*** DATA RECORDS Section Begins ***

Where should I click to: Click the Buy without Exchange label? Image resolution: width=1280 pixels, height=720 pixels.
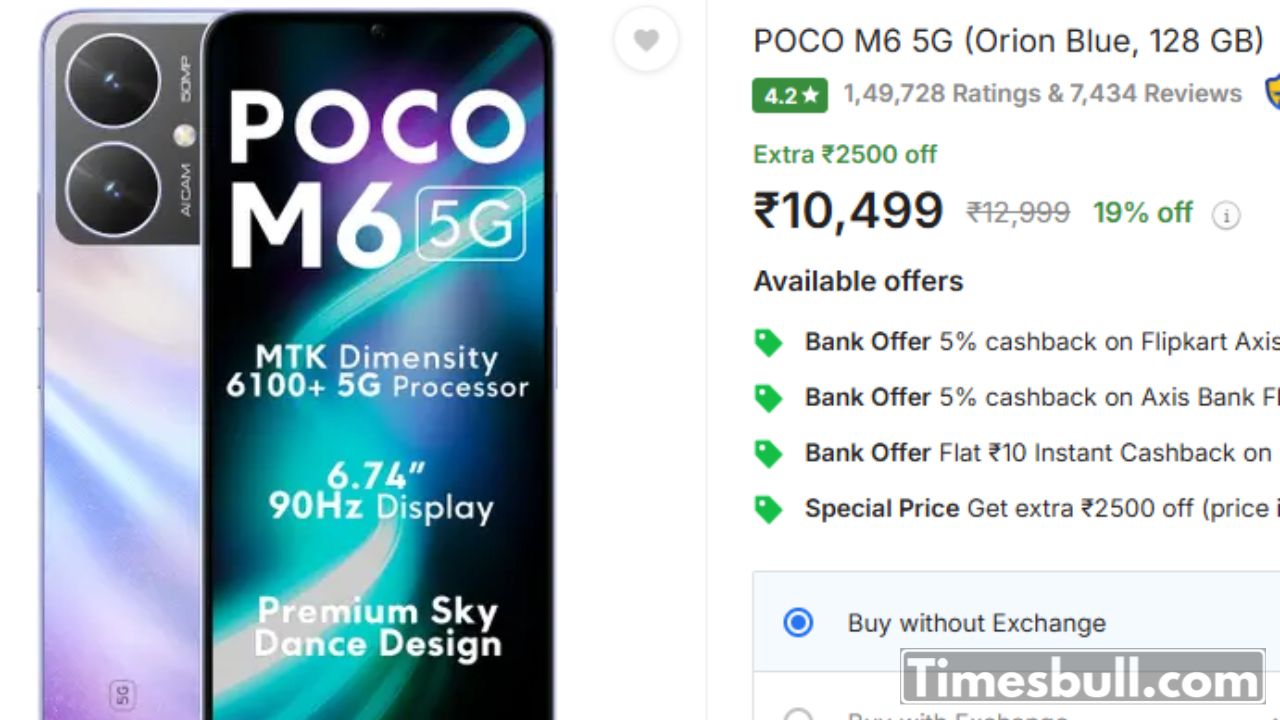(x=976, y=623)
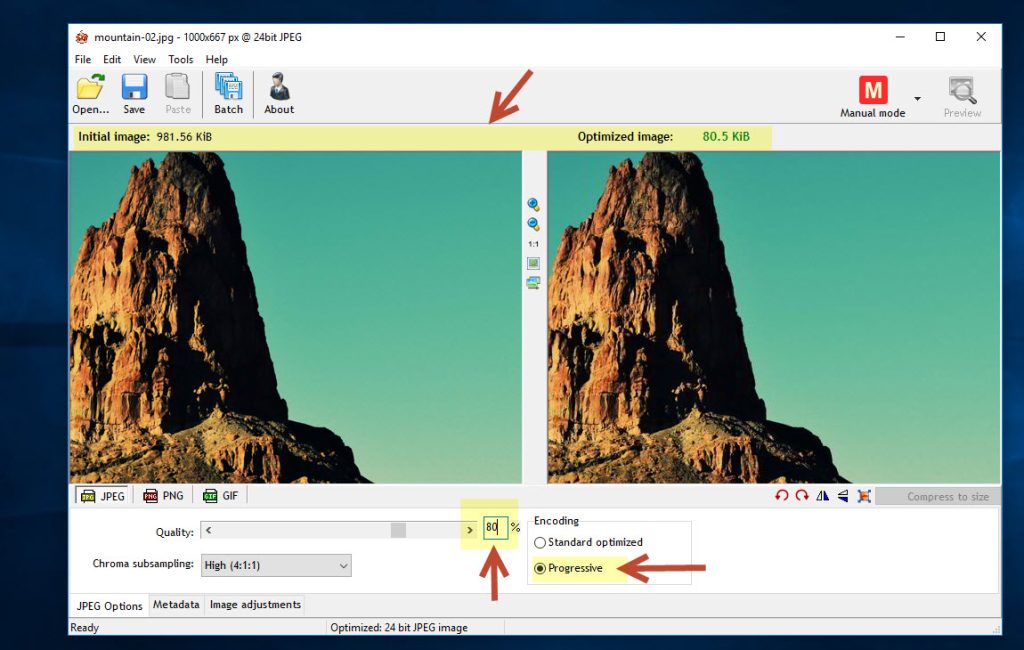
Task: Set the view to 1:1 scale
Action: coord(533,244)
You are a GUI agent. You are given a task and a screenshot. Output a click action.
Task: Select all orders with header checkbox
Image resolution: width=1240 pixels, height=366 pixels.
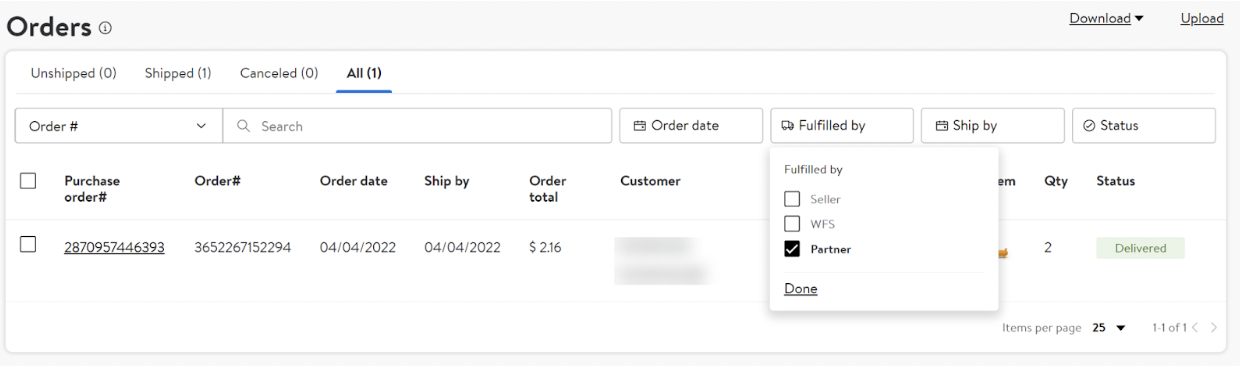coord(28,181)
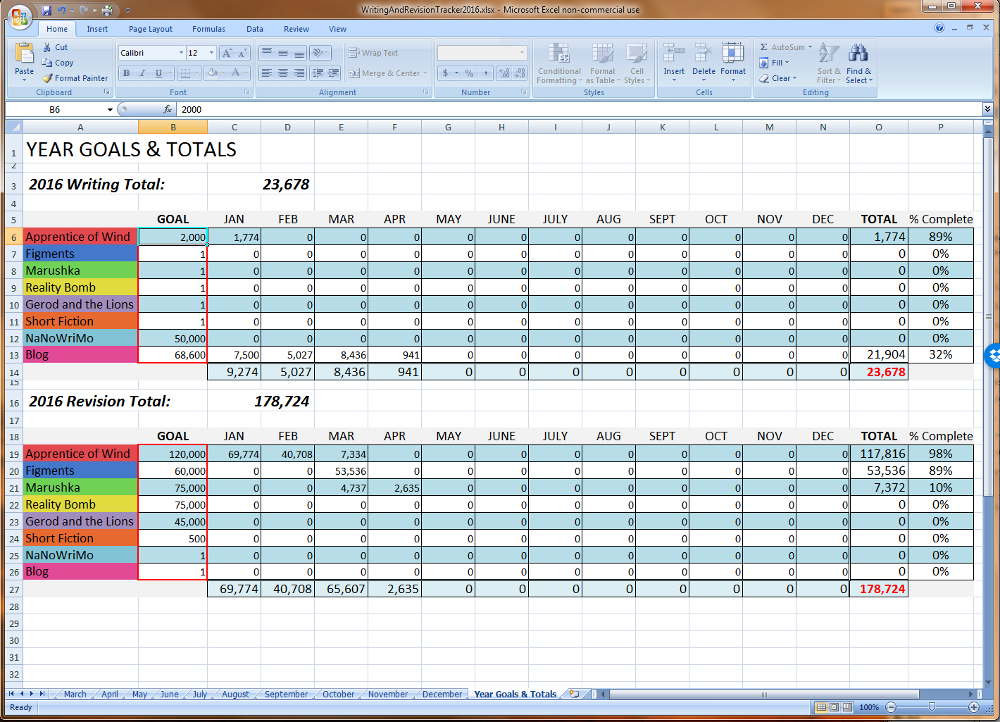This screenshot has height=722, width=1000.
Task: Select the Normal view button in status bar
Action: (x=821, y=707)
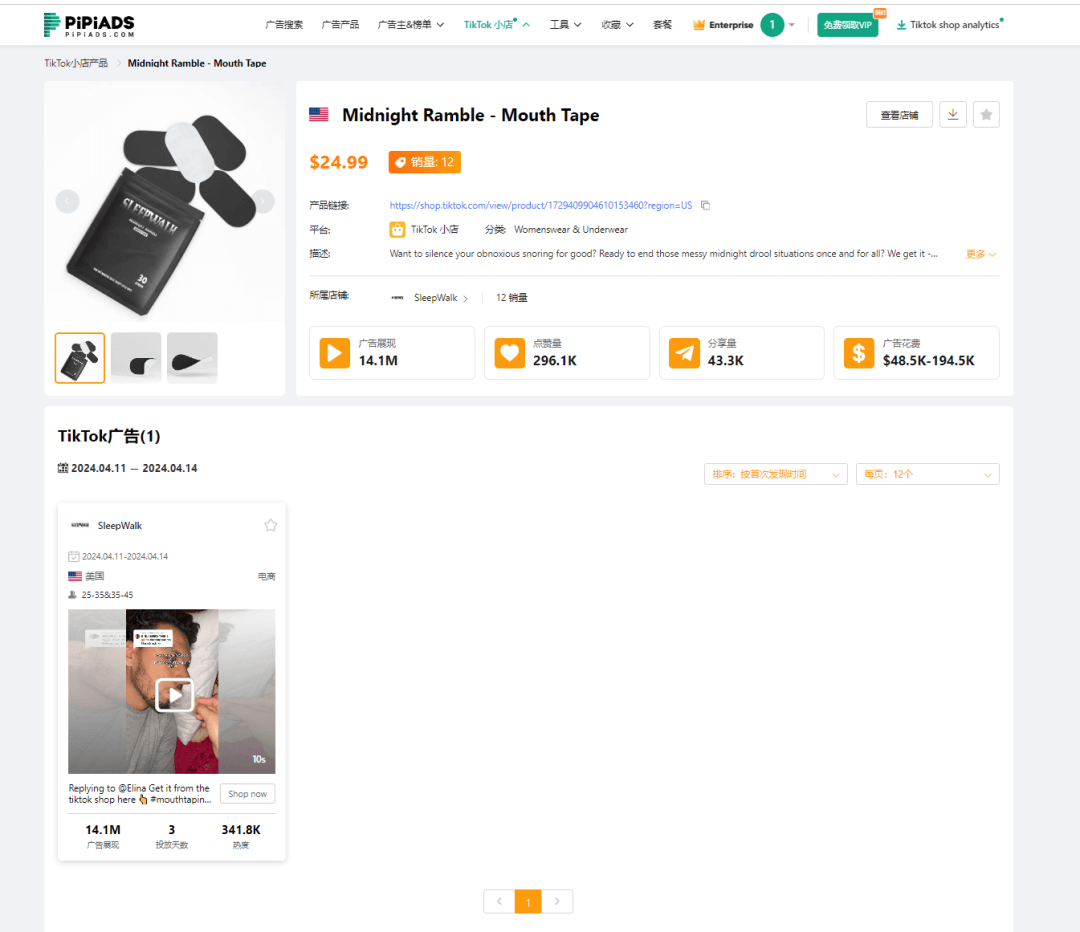Click the Tiktok shop analytics download icon
The width and height of the screenshot is (1080, 932).
tap(901, 25)
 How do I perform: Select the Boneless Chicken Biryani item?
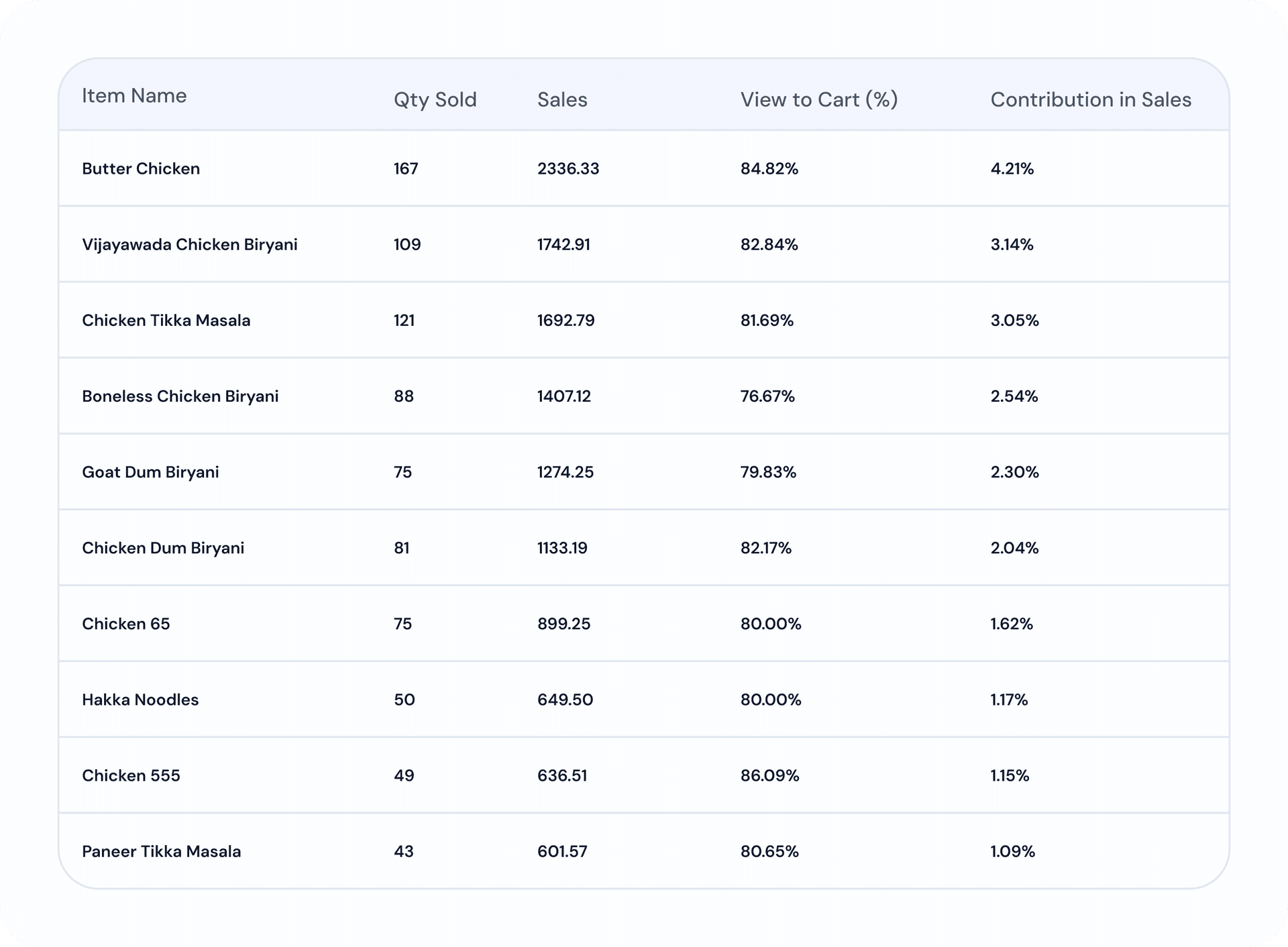(x=180, y=396)
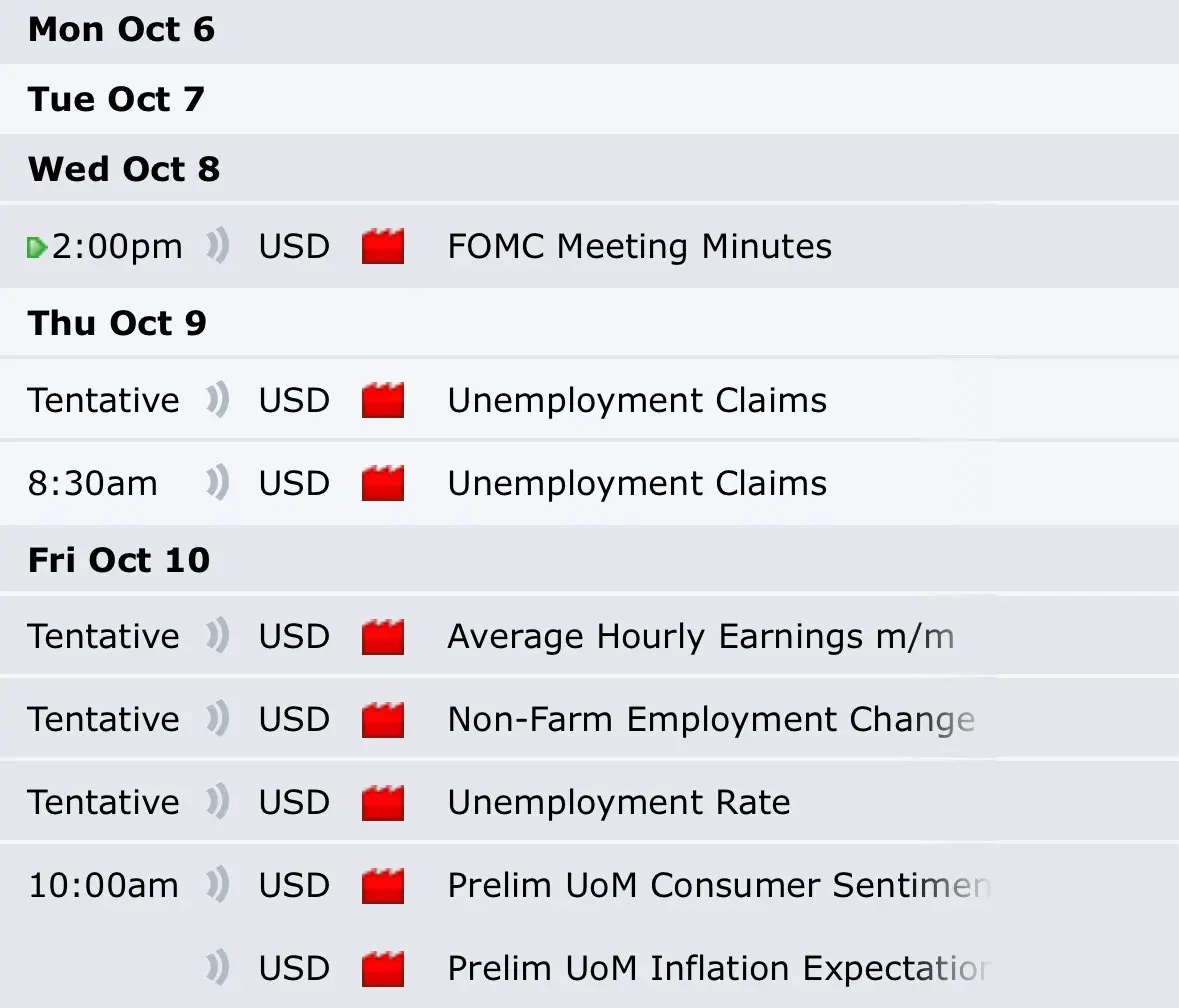Click red impact icon for Prelim UoM Inflation Expectations

pyautogui.click(x=383, y=969)
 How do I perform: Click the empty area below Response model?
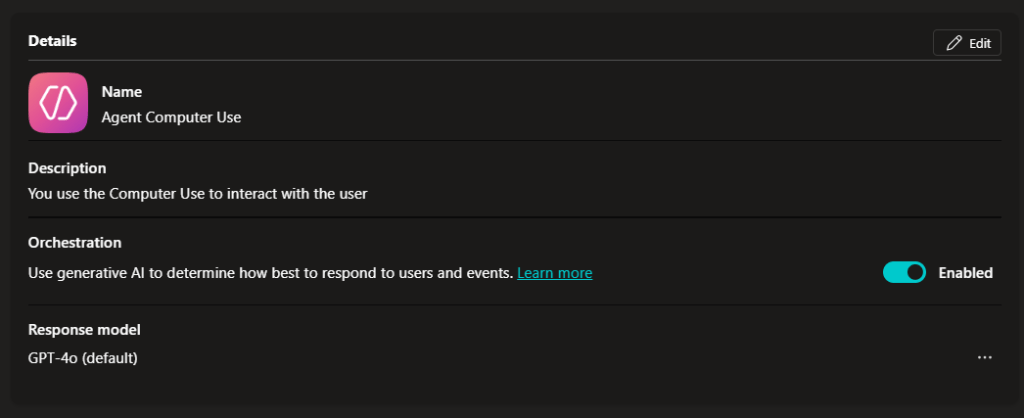coord(500,390)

*** DATA RECORDS Section Ends ***

Write out the data exactly, and exclude every picture it holds.

Where should I click to: Click the Buy without Exchange label? Image resolution: width=1280 pixels, height=720 pixels.
(x=976, y=623)
Task: Set the view to 1:1 scale
Action: coord(533,244)
You are a GUI agent. You are given a task and a screenshot. Output a click action.
Task: Select all orders with header checkbox
Image resolution: width=1240 pixels, height=366 pixels.
coord(28,181)
This screenshot has height=722, width=1000.
Task: Select the Normal view button in status bar
Action: (x=821, y=707)
Click the Tiktok shop analytics download icon
The width and height of the screenshot is (1080, 932).
tap(901, 25)
 How do I perform: Select the Boneless Chicken Biryani item?
(x=180, y=396)
Click red impact icon for Prelim UoM Inflation Expectations

pyautogui.click(x=383, y=969)
 How do I perform: Click the empty area below Response model?
coord(500,390)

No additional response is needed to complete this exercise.